**DOCUMENT SECTION:**
· · · ·

Sunday, June 14, 2020

Black Lives Matter in rural America (Part III): On cross-racial solidarity among low-income folks

In an earlier post, I referenced the Rednecks for Black Lives piece on Medium, dated June 4, 2020.  I'm returning to it today and quoting it here because it speaks to what I've been working on for a few years now:  How to build cross-racial coalitions among low-income and working-class folks.  The piece was written by Beth Howard, who self-identifies as a "hillbilly and a redneck," saying she grew up in "rural Eastern Kentucky."  After recounting some details of the economic suffering and its consequences, e.g., food insecurity, inability to see a doctor or pay for medicines, in Appalachia and the rural South, Howard writes: 
We’re told to blame Black folks, immigrants, and people of color for our suffering, keeping us fighting each other instead of rich folks, corrupt politicians, and big business who are busy padding their wallets. Too many times we’ve believed these lies. But we don’t have to believe them anymore. We can make a different choice. 
Poor and working class white folks showing up alongside Black folks and people of color demanding justice is actually exactly who we are. For decades the label “redneck” has been thrown at us to degrade us but it’s time we reclaim it. The term redneck actually comes from the nation’s largest labor uprising, the Battle of Blair Mountain in West Virginia in 1921, when a multiracial group of 8,000 miners fought coal company operators to unionize. ... maybe more than anything [the uprising] created power in the multiracial solidarity of poor and working people. The miners were called rednecks because of the red bandannas tied around their neck to indicate they were union.
Billionaires and the crooked politicians who keep them in power know they are outnumbered when Black, Brown, and white working people come together. That’s why they try so hard to divide us.
Cross-posted to Working Class Whites and the Law.

· · · ·

**EXTRACTED INFORMATION:**
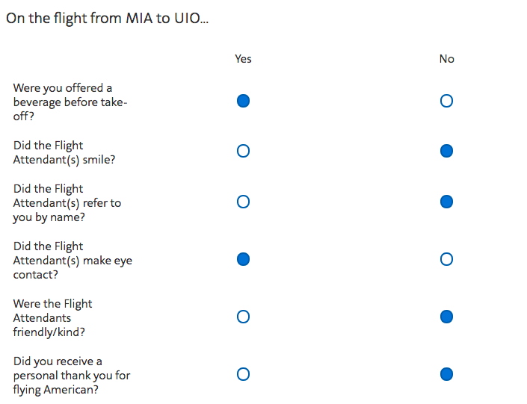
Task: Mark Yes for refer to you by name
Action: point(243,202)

· · · ·

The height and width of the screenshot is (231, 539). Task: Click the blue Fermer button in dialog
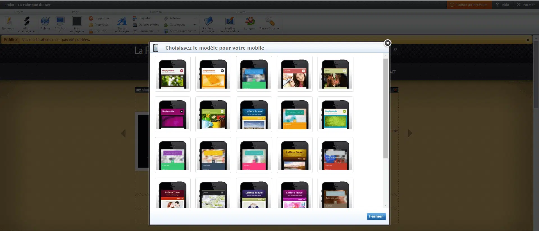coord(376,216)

· · · ·

Duplicate the portion of the post on cross-racial solidarity between "Poor and working class" and "they were union.", inclusive.

Poor and working class white folks showing up alongside Black folks and people of color demanding justice is actually exactly who we are. For decades the label “redneck” has been thrown at us to degrade us but it’s time we reclaim it. The term redneck actually comes from the nation’s largest labor uprising, the Battle of Blair Mountain in West Virginia in 1921, when a multiracial group of 8,000 miners fought coal company operators to unionize. ... maybe more than anything [the uprising] created power in the multiracial solidarity of poor and working people. The miners were called rednecks because of the red bandannas tied around their neck to indicate they were union.